Private-equity firms, telecom companies, upstart cloud providers and existing operators are all planning to add significant new AI infrastructure in Canada. Worldwide, trillions of dollars are pouring into the data-centre buildout. 

Hypertec already sells hardware containing Nvidia’s graphics processing units (GPUs), the most popular AI chips on the market. But Nvidia’s formal stamp of approval makes Hypertec’s equipment significantly more attractive to buyers, according to Ahdoot. 

Servers filled with GPUs can now cost several hundreds of thousands of dollars. “There’s a huge sensitivity to making sure that these are authorized systems,” Ahdoot said—customers don’t want to pay that much for a box, only to have a chipmaker not respect the warranty when a processor burns out. Nvidia’s certification is “hugely important in this market,” he said.

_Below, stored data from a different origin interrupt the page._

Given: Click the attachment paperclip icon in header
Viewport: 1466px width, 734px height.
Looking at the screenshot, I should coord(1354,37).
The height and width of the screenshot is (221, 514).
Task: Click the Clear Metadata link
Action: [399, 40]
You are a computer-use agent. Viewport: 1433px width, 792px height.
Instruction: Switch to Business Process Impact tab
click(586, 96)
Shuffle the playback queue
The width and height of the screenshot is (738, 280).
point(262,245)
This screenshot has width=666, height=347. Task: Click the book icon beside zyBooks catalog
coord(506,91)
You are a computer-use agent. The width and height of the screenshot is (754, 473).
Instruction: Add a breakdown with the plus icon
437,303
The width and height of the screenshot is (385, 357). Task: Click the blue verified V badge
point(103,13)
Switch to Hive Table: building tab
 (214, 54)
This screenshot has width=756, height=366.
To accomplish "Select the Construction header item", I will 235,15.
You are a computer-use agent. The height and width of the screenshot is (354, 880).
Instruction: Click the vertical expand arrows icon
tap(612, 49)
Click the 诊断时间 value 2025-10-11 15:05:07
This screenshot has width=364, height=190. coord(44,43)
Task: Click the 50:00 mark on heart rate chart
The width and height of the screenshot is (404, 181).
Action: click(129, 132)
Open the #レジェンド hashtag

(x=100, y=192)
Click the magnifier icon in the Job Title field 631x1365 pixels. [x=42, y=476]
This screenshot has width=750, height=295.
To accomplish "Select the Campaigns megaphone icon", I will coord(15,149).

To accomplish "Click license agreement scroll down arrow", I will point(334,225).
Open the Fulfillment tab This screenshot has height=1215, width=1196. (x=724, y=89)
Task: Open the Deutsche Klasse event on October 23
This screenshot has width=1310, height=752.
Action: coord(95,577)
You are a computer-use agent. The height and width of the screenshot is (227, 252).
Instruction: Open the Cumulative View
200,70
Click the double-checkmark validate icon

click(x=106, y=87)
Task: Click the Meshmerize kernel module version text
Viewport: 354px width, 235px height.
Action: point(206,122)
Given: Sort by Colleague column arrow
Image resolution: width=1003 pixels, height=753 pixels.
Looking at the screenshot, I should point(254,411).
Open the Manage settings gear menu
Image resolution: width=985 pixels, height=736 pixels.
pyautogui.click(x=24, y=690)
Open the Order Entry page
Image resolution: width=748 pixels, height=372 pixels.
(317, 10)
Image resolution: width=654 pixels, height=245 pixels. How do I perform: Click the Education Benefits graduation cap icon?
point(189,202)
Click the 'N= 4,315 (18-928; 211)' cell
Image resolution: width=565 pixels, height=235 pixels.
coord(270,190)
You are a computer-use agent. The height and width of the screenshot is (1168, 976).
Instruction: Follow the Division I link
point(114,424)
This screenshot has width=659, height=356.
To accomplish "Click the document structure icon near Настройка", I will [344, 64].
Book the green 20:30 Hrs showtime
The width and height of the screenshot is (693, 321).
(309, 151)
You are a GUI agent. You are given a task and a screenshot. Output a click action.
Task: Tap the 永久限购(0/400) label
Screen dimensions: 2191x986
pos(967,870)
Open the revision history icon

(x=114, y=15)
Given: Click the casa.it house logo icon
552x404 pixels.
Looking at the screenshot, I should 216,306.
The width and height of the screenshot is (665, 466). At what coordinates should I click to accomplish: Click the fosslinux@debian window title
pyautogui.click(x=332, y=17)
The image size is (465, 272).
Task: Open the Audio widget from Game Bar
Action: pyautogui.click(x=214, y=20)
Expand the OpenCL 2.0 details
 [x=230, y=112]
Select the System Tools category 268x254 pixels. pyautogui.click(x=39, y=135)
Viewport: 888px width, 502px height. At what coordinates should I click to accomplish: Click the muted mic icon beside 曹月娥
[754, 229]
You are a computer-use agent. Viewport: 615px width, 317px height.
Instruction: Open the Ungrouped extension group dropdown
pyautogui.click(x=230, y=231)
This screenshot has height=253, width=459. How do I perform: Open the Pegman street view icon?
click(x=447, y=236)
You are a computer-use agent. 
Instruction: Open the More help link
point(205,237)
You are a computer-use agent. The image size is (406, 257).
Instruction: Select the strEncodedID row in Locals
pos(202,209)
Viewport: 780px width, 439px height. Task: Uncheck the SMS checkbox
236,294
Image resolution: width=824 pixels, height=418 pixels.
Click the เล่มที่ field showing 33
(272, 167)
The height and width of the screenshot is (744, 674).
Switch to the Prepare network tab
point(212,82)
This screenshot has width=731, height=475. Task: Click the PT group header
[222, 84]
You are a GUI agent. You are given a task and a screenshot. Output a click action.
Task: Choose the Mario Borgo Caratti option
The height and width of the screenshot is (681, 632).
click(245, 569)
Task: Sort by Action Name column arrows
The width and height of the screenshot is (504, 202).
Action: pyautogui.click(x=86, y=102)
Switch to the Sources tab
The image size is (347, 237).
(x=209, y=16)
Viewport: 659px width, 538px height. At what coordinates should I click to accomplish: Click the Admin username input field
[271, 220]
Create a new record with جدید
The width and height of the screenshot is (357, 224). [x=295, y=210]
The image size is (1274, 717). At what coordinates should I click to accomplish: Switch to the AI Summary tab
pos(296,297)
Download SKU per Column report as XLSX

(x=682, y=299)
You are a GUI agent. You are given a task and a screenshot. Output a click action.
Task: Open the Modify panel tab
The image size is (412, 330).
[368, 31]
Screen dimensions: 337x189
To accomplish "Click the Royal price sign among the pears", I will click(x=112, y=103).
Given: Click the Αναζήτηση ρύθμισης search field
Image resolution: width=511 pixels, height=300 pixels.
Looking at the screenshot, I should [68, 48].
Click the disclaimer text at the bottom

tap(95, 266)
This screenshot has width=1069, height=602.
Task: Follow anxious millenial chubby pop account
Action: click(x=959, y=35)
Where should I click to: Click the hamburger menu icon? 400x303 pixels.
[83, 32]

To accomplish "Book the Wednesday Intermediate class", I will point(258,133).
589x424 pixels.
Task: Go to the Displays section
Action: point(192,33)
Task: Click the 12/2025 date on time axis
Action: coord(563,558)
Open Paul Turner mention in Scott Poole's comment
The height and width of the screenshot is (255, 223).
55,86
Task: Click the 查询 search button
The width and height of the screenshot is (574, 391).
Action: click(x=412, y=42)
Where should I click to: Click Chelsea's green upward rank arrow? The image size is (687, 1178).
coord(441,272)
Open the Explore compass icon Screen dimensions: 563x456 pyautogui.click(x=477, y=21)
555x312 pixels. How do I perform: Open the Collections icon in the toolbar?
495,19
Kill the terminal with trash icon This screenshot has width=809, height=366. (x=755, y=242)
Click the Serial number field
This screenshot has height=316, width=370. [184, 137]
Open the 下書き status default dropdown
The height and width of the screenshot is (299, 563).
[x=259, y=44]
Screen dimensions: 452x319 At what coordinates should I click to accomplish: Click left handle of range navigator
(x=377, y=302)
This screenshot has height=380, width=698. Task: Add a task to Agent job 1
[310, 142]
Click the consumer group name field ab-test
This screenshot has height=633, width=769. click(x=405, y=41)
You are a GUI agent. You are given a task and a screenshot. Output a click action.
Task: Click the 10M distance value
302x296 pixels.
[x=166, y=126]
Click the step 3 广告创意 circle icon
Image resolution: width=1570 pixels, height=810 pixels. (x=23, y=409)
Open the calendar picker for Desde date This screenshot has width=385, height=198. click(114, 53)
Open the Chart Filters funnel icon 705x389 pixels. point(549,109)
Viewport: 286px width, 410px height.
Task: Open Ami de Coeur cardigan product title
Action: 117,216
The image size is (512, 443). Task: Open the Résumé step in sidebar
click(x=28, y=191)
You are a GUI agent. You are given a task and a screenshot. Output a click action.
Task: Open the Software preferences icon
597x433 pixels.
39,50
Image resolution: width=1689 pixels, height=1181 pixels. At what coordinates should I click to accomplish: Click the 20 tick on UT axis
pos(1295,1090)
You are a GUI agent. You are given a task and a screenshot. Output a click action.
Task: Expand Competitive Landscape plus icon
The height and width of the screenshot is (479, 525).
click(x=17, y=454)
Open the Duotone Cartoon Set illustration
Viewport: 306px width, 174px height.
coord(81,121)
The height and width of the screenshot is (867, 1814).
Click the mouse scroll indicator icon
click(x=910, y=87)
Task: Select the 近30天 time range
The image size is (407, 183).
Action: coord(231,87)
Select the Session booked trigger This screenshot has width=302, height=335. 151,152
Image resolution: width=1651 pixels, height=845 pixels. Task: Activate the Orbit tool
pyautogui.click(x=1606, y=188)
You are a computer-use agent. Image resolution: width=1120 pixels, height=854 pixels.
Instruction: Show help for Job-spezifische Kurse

The partnership also brings technical advantages. Previously, when Nvidia announced a new generation of processors, Hypertec would have to go looking for a test unit so it could adapt its equipment accordingly. That often meant borrowing from another firm that would expect some business in return, Ahdoot said. 

Now, Hypertec will be able to go direct to Nvidia for testers. More time means the hardware firm can better prepare its equipment before a new chip launches and sweeps the market. “These systems are not always perfectly lined up—it’s not like IKEA instructions,” Ahdoot said. Hypertec will also be able to run new features and tweaks past Nvidia’s engineering staff.

Nvidia country sales director Eric Dahan said in a statement that the partnership will enable local production of systems using its technology that “will power innovation across industries and help scale AI globally.” 

Many Canadian firms have taken their place on one end of the AI stack or the other, either generating the power that goes in at the bottom, or using the processing power that comes out to run AI models and applications. 

Hypertec’s technology goes in the middle. By selling hardware manufactured domestically, it’s “increasing the share of Canadian content,” Ahdoot said. A few other Canadian firms like Ranovus and Inpho are all also producing components domestically for the global data-centre market. 

Ahdoot claimed Hypertec’s Nvidia nod will also contribute to the push for so-called “sovereign” AI infrastructure. Canadian governments and some companies have signalled plans to expand domestic compute capacity to ensure the country remains in control of critical tools and technology. Much of that AI infrastructure will likely be powered by Nvidia’s chips. “Canada can take a bigger slice of sovereign revenue [and] of the value chain” with a Canadian-built product incorporating Nvidia’s technology, Ahdoot said.

Bell has already chosen Hypertec to supply five of its new data centres in British Columbia.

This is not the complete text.